Before christmas my new partner and I sat down and decided, things need to change and my ex could come for christmas eve and christmas day only. We thought he had grasped the concept but turned up Sunday and appears to have disregarded our wishes and moved in at my mums regardless again, I have an unbelievably tolerant family but they are rapidly getting fed up as well. I didnt throw him out immediately because I didnt want to cause a scene in front of the kids and ruin Christmas. When i tried to discuss it with him, he pointed out he could take me to court and I wouldnt see dd2 and ds1 every other Christmas.

The situation is causing massive problems with my new partner as understandably he feels my ex always gets his own way.... ex wanted to stop over so he did.....

The situation has only really come about because I desperately wanted to keep things amicable for the kids and ensure they have a relationship with their dad. My dd2 doesnt see hers.

How can I get our access arrangement more typical without causing massive problems and ending up in court. I dont want him stopping over at mine or my parents anymore. Before this week he hadnt bothered with seeing the kids for a month, and didnt contact us during that time either.

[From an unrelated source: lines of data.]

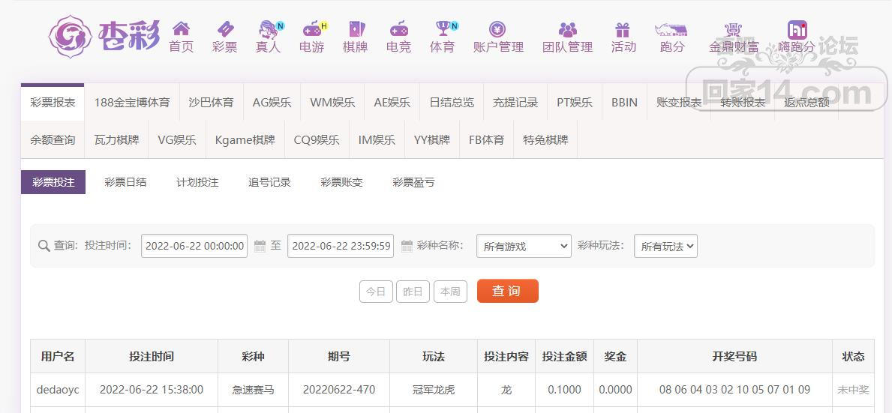892x413 pixels.
Task: Open start date calendar picker icon
Action: tap(260, 246)
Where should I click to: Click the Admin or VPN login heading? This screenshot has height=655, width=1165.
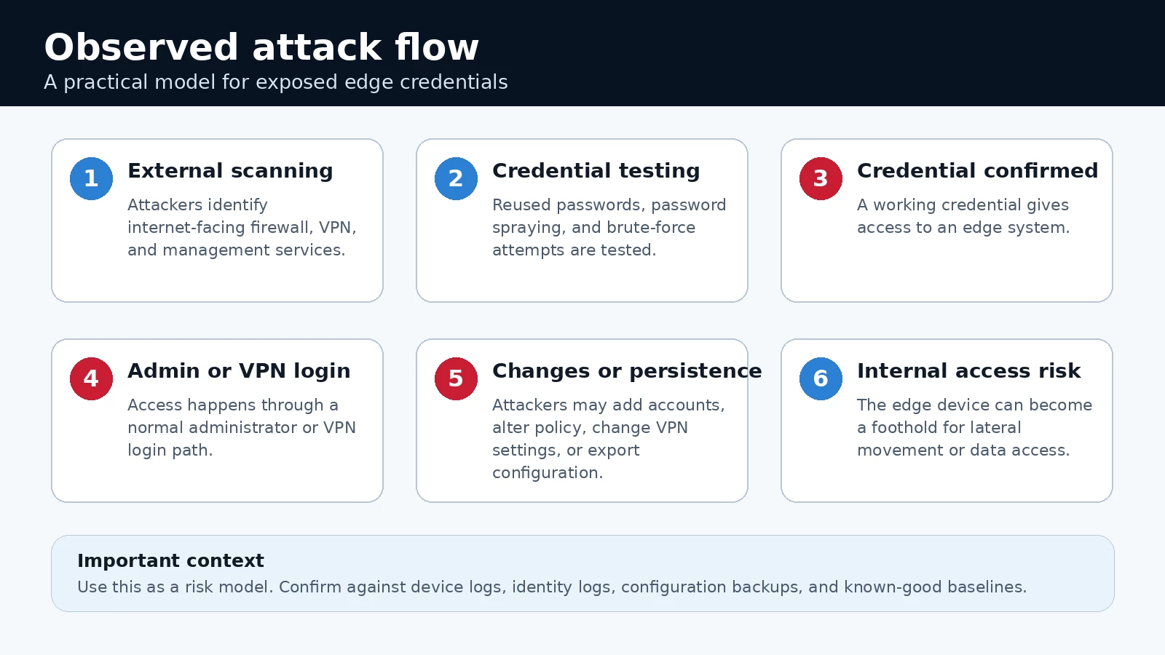pos(239,371)
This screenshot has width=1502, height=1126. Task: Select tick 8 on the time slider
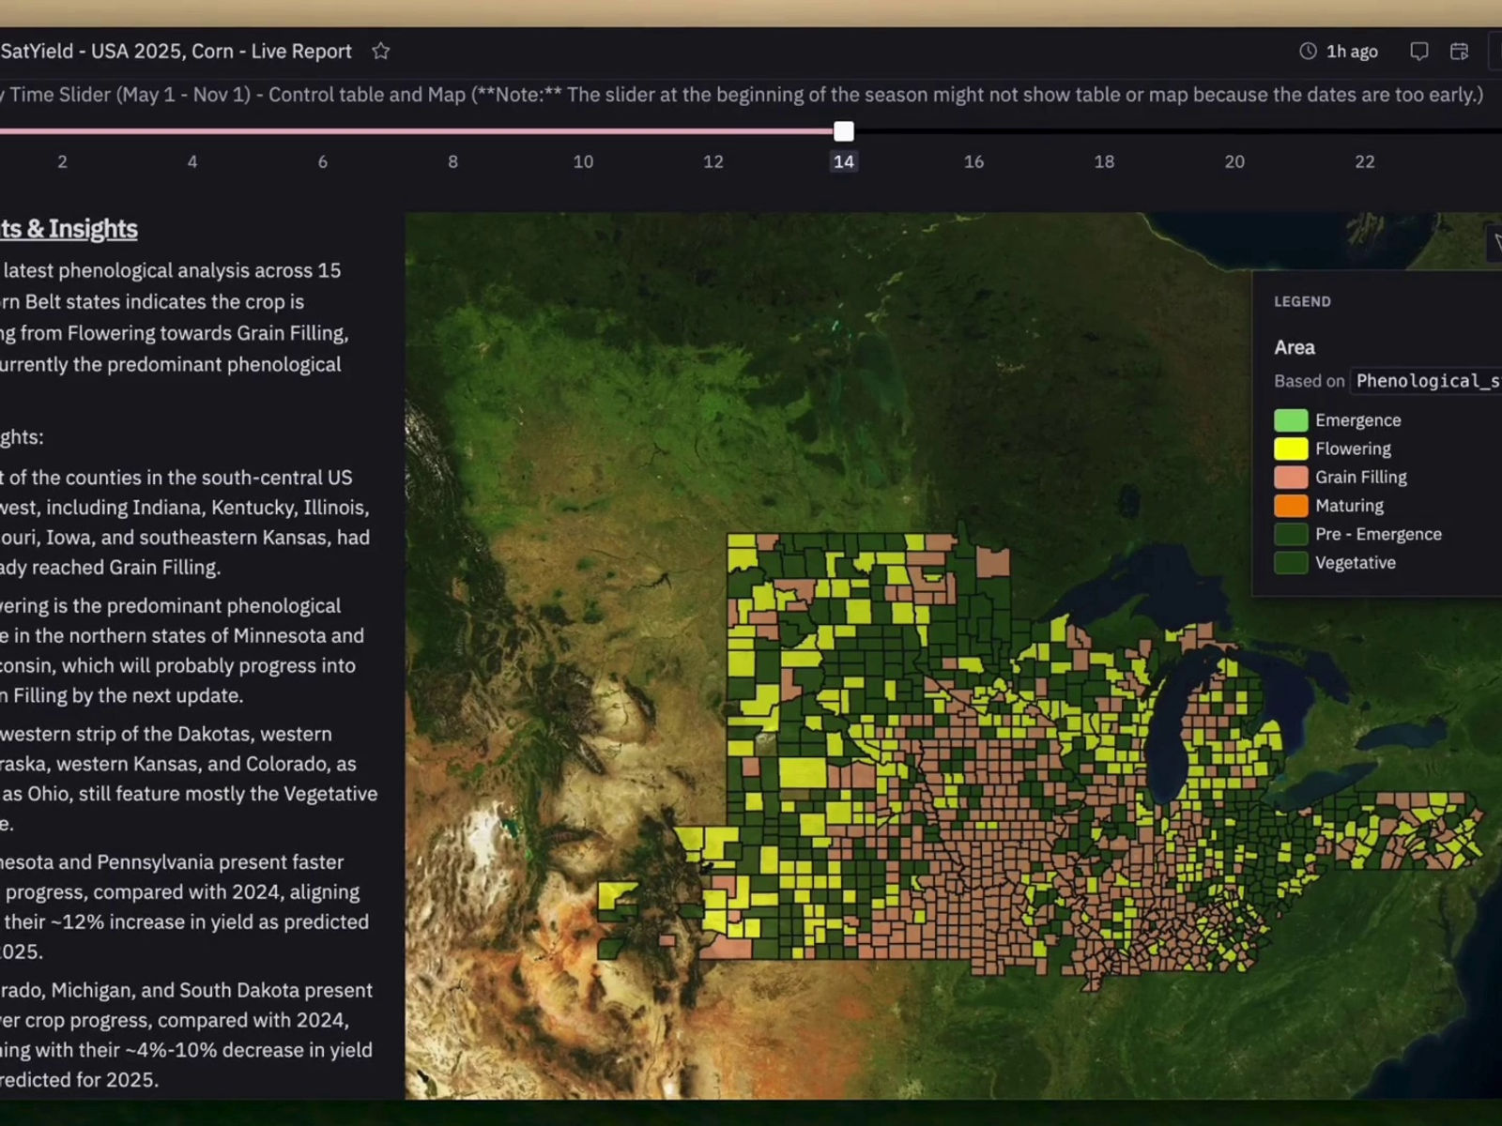coord(452,161)
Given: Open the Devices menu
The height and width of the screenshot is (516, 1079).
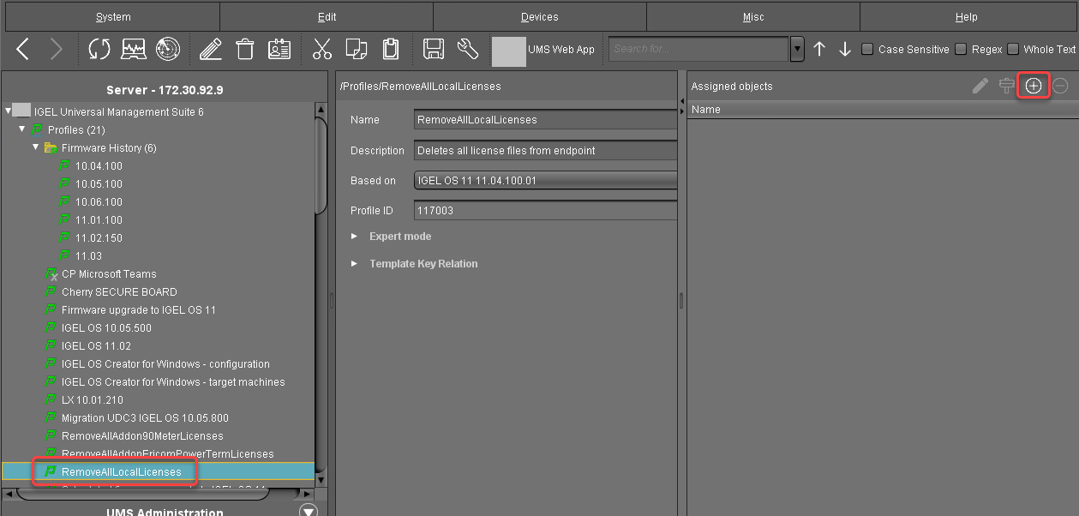Looking at the screenshot, I should pyautogui.click(x=539, y=17).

Its all a big mess and I just dont know how best to fix this situation, which I realise is my own doing.

OP posts:
Alwayscheerful · 24/12/2013 07:44

I can see why he is your x.

You sound lovely and he sounds like a cocklodger, mumsnet introduced me to this phrase but I fear it sums your x up perfectly.

Considering his general lack of effort I doubt he would make the effort to take you to court and even if he won, I doubt he would bother to see the children.

Apply to the csa for formal maintenance and encourage xp to see the children away from your home, where do his parents live?

I presume you mean dd1 does not see her dad.

Given the circumstances, I have no idea what you do about his lack of effort and contact but no contact or phone calls for a month says it all to me, it is probably what you can expect long term, very sad. I hope someone with more experience of men like this, comes along soon to offer you helpful advice.

As he has already installed himself for christmas, I am not sure what you can do but it has to stop for all your sakes, it is only a matter of time before The children are disappointed in him.

I don't have all the answers but it is clear you only want what's best for your family. Enjoy christmas with your lovely children and new partner i hope things go well for you in the new year.

bubblebabeuk · 24/12/2013 08:25

Thanks for your reply. I did mean dd1 does not see her dad. I suspect you are right given he would have to pay to tak me to court he probably will vanish. Think I will make the best of it this year and make the csa my new years resolution. Doing that may make him cross enough to stay away or have the kids at his perhaps.

OP posts:
bubblebabeuk · 24/12/2013 08:26

He fell out with his parents and entire family years ago.

OP posts:
cestlavielife · 24/12/2013 12:02

either he has some kind of special needs which means he " can't manage them on his own" and you say ok to havvng him visit at your and your parents

or he does not have any special difficulties in which case he is being a twat.
so put your foot down in 2014.
either he takes care of his kids properly or he doesnt - and only sees them occasiaonlly when you take them out to see him a t a cafe or soft play. stop having him in your house.
up to your parents if they want him to say at theirs - they are all adults.